(EXERCISE INSTRUCTIONS)
Count the lines of the records below that hold the word "screenshot", and give only the number.

(AVAILABLE DATA)
--- START ---
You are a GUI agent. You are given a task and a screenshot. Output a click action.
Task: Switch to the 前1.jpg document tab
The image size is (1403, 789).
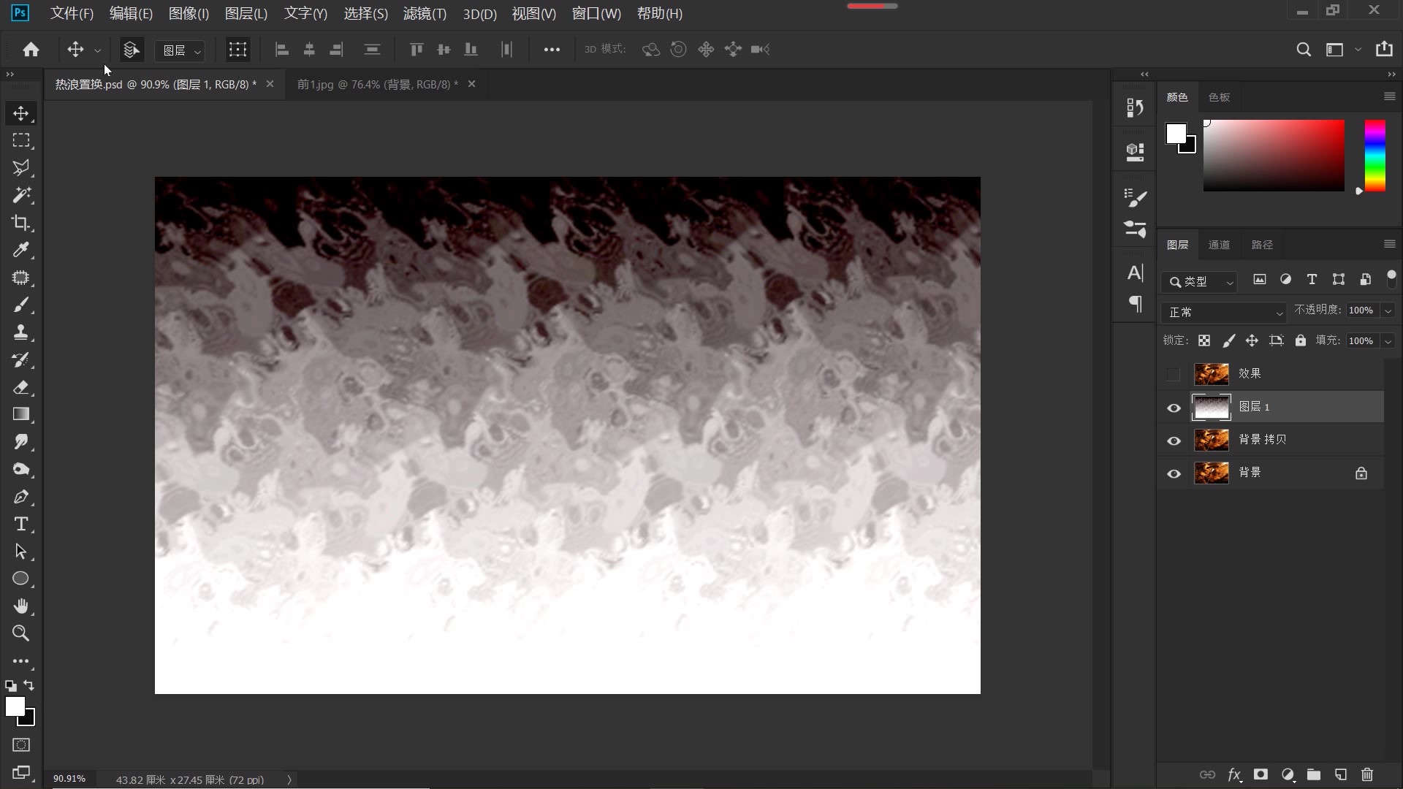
--- END ---
--- START ---
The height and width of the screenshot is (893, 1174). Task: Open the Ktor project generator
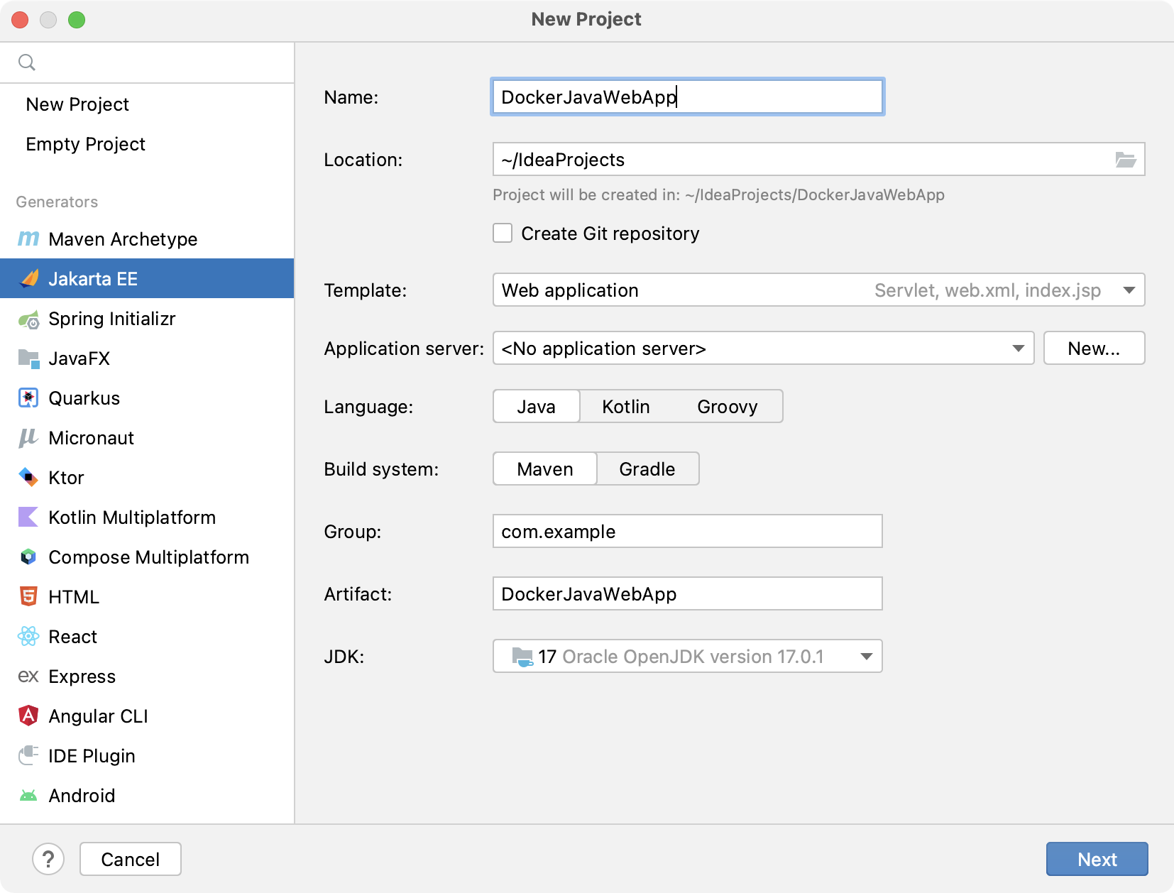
--- END ---
--- START ---
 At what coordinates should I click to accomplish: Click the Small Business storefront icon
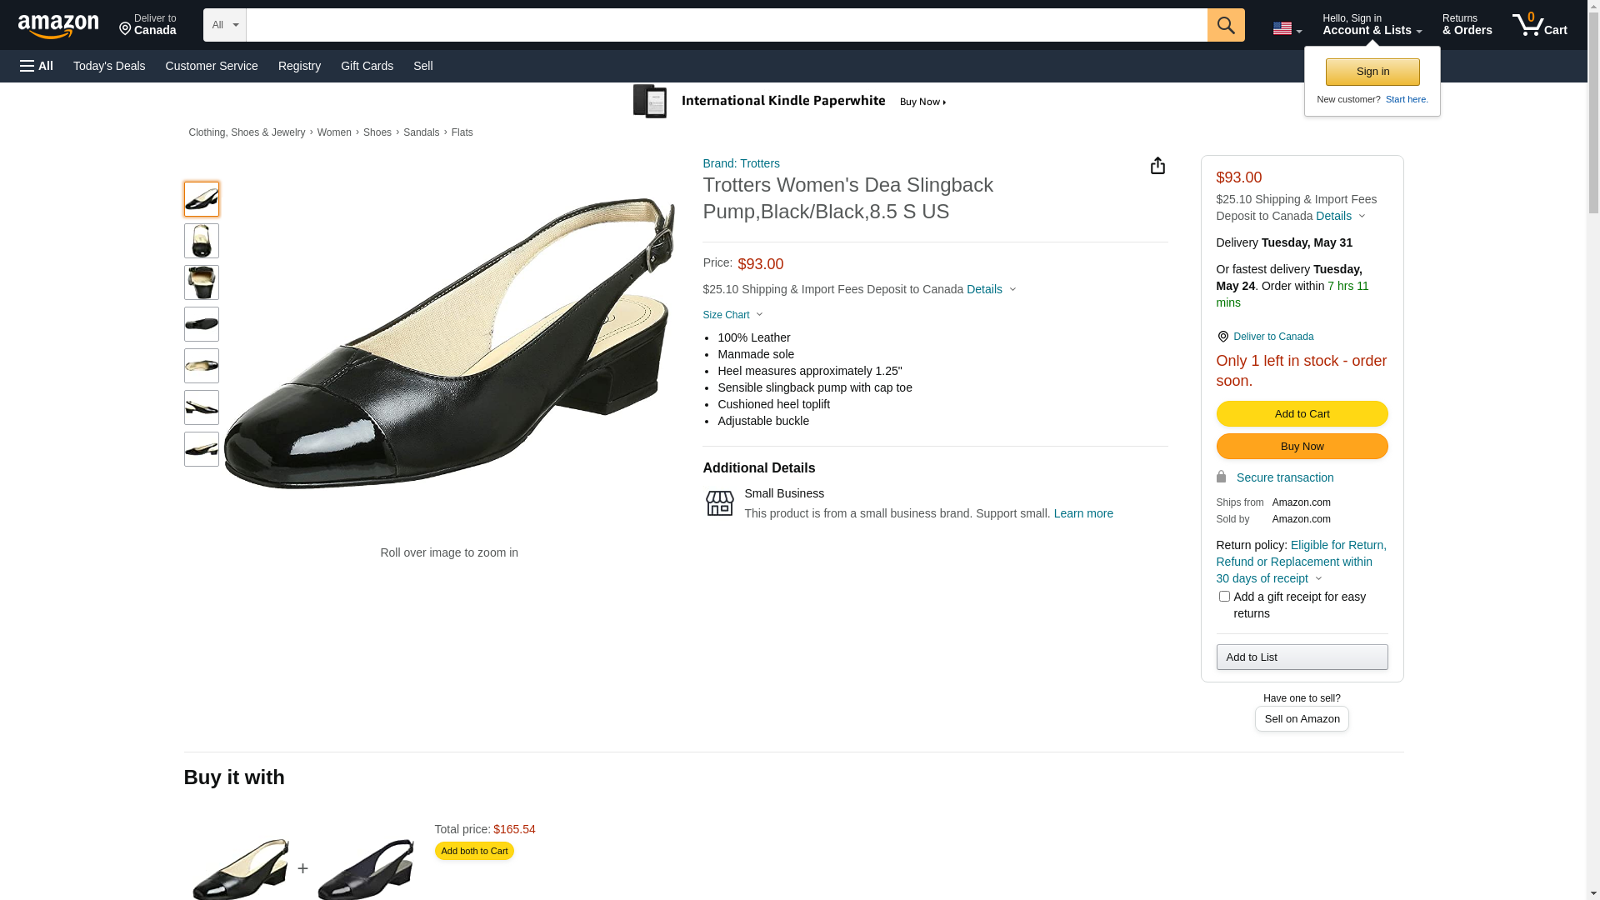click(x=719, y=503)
--- END ---
(RESULT BELOW)
2